BEGIN

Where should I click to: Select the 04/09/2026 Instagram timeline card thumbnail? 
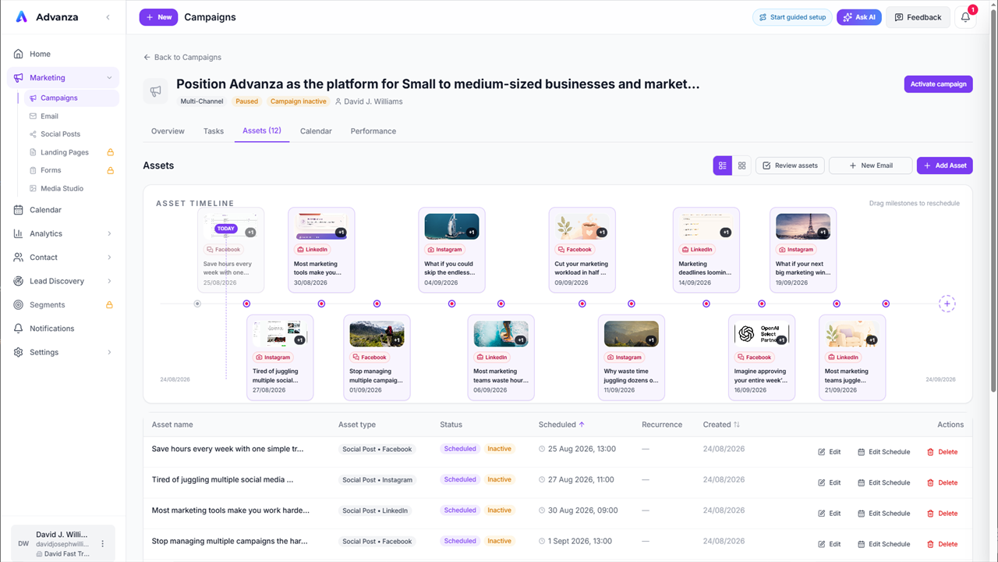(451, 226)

END
BEGIN

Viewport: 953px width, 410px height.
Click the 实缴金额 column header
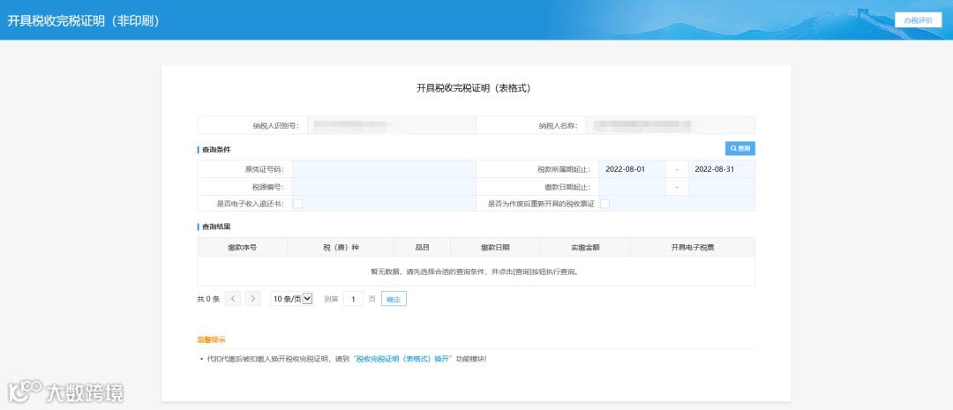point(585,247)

END
BEGIN

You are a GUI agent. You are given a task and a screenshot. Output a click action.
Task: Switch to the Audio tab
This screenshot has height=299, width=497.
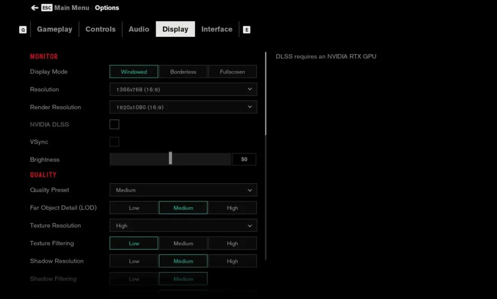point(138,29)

END

Stated exercise:
Can you copy the lines from the one containing "You are a GUI" through the one containing "point(138,29)", both included, leaving out the pictures?

Task result:
You are a GUI agent. You are given a task and a screenshot. Output a click action.
Task: Switch to the Audio tab
This screenshot has height=299, width=497.
point(138,29)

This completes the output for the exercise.